** DATA FOR ANALYSIS follows **

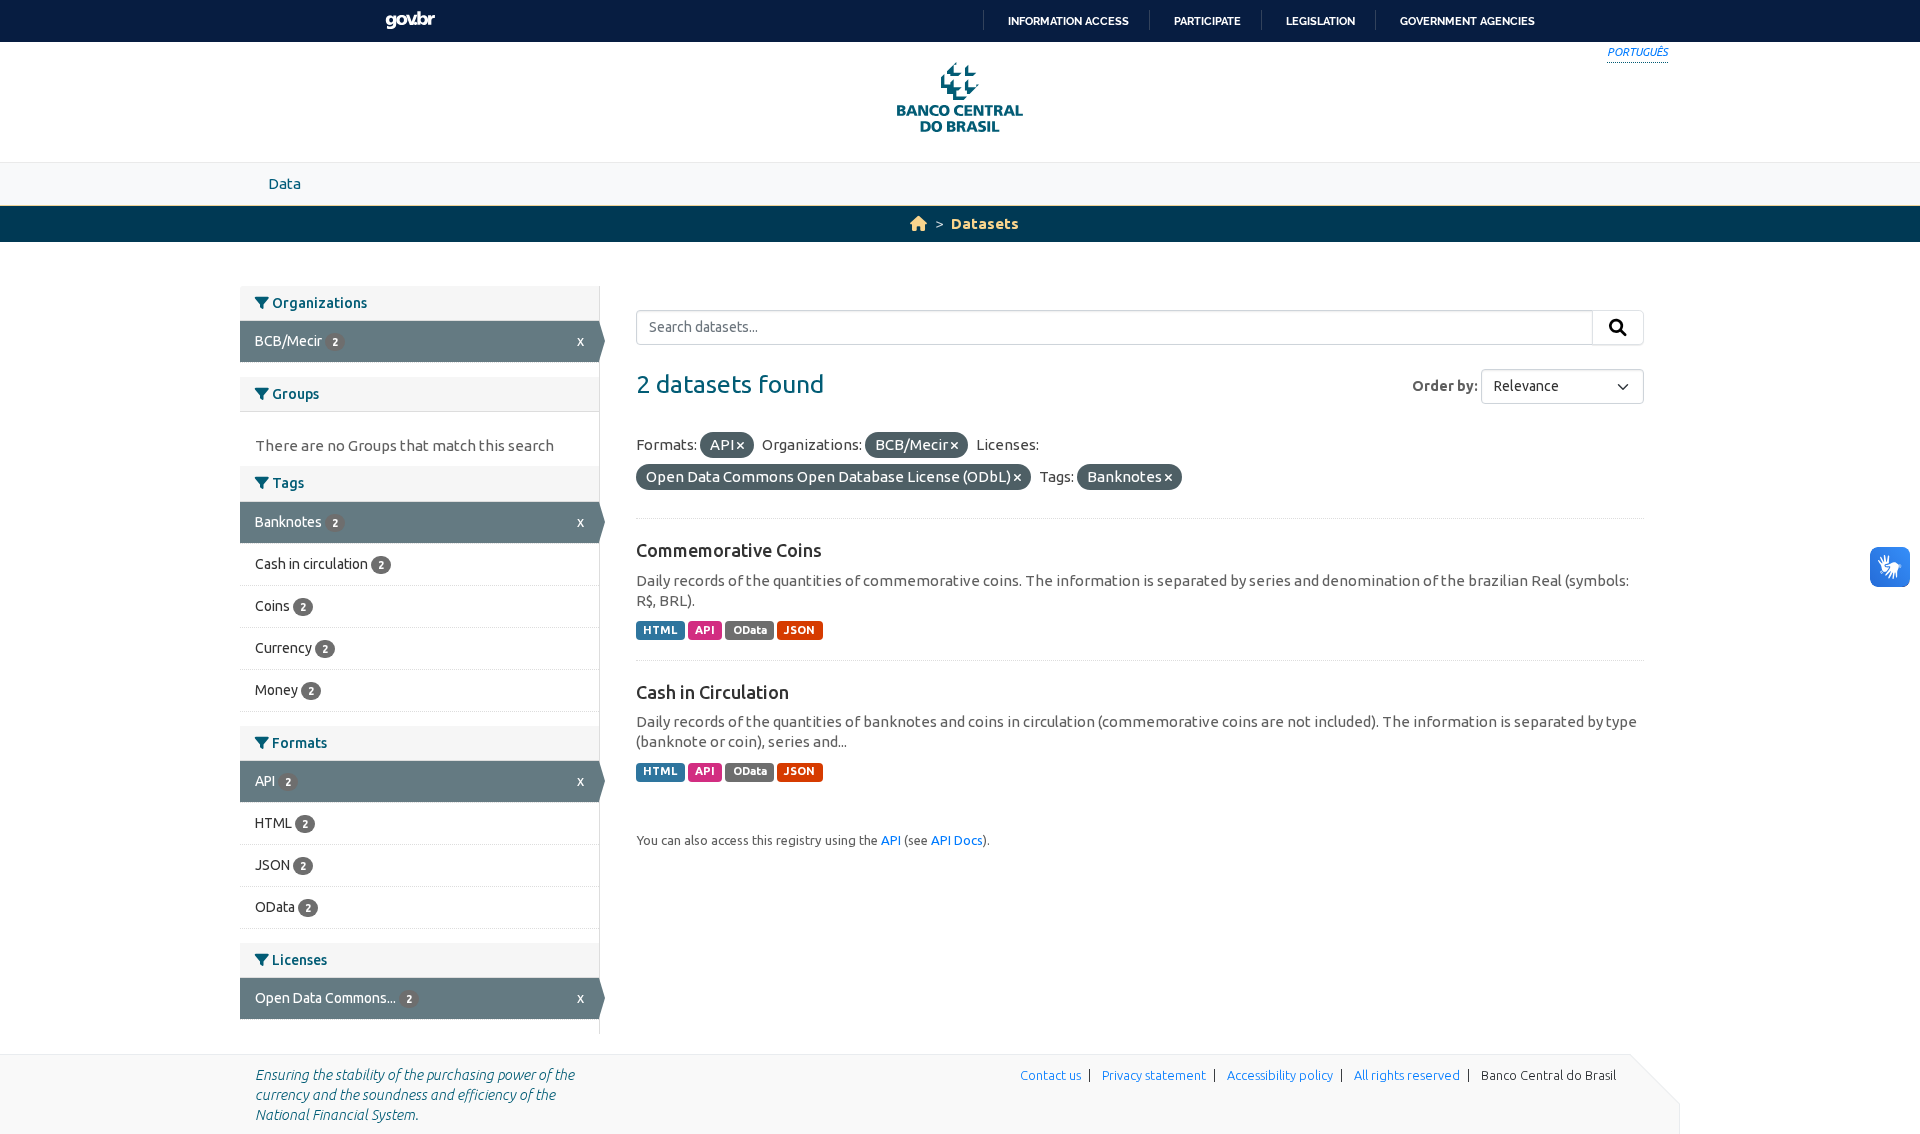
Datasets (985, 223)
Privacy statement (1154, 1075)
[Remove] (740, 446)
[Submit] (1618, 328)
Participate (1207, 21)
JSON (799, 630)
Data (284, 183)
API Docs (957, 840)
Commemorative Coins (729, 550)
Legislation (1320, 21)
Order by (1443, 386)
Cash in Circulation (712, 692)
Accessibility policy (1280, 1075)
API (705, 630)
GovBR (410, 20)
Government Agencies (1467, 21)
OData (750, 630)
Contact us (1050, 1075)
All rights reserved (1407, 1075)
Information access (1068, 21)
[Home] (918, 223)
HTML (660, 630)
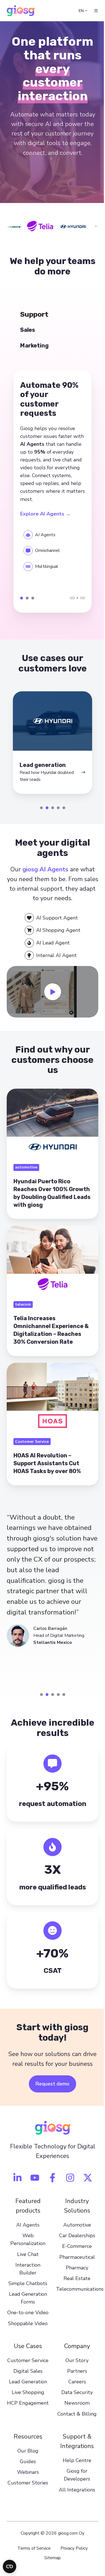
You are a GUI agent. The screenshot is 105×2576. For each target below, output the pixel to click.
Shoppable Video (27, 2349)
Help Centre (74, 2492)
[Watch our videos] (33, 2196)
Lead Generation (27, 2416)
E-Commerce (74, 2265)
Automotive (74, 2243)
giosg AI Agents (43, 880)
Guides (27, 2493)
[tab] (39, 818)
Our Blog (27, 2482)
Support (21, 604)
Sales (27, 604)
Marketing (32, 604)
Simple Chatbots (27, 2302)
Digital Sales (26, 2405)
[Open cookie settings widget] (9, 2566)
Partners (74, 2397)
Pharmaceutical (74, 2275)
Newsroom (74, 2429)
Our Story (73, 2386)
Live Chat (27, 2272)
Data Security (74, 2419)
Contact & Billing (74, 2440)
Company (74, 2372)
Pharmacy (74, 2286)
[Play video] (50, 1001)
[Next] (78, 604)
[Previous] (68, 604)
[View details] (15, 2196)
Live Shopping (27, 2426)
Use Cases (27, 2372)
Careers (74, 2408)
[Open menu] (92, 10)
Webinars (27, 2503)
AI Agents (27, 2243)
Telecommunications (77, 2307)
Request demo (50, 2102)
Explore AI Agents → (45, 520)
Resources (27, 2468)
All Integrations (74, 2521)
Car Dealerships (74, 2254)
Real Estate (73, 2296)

** End of DATA FOR ANALYSIS **
** DATA FOR ANALYSIS follows **

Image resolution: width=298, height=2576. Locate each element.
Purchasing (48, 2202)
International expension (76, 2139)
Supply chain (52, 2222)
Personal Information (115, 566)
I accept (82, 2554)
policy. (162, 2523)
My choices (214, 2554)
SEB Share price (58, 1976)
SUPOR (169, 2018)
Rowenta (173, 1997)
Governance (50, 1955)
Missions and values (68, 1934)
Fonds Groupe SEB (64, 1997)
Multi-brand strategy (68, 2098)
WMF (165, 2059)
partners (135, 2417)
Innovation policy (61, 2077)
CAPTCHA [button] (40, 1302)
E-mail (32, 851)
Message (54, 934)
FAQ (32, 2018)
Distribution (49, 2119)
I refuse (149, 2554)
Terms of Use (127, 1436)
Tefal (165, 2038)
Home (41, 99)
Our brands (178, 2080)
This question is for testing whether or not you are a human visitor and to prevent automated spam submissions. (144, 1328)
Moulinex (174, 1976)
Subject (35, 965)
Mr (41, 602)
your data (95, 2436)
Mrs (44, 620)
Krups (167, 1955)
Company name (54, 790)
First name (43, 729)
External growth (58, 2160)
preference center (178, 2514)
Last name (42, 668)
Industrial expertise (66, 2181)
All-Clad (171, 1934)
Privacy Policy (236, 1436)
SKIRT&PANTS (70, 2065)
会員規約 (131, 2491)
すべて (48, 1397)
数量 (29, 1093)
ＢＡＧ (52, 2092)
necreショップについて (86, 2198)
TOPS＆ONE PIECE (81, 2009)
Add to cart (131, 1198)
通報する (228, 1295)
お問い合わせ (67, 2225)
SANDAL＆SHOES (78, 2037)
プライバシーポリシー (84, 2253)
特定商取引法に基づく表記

** End of DATA FOR ANALYSIS **

• [TASK REQUIREMENTS]
Across the whole listing above, report each line that includes "Open".

• [FINAL ANSWER]
[Open cookie settings widget] (9, 2566)
[Open menu] (92, 10)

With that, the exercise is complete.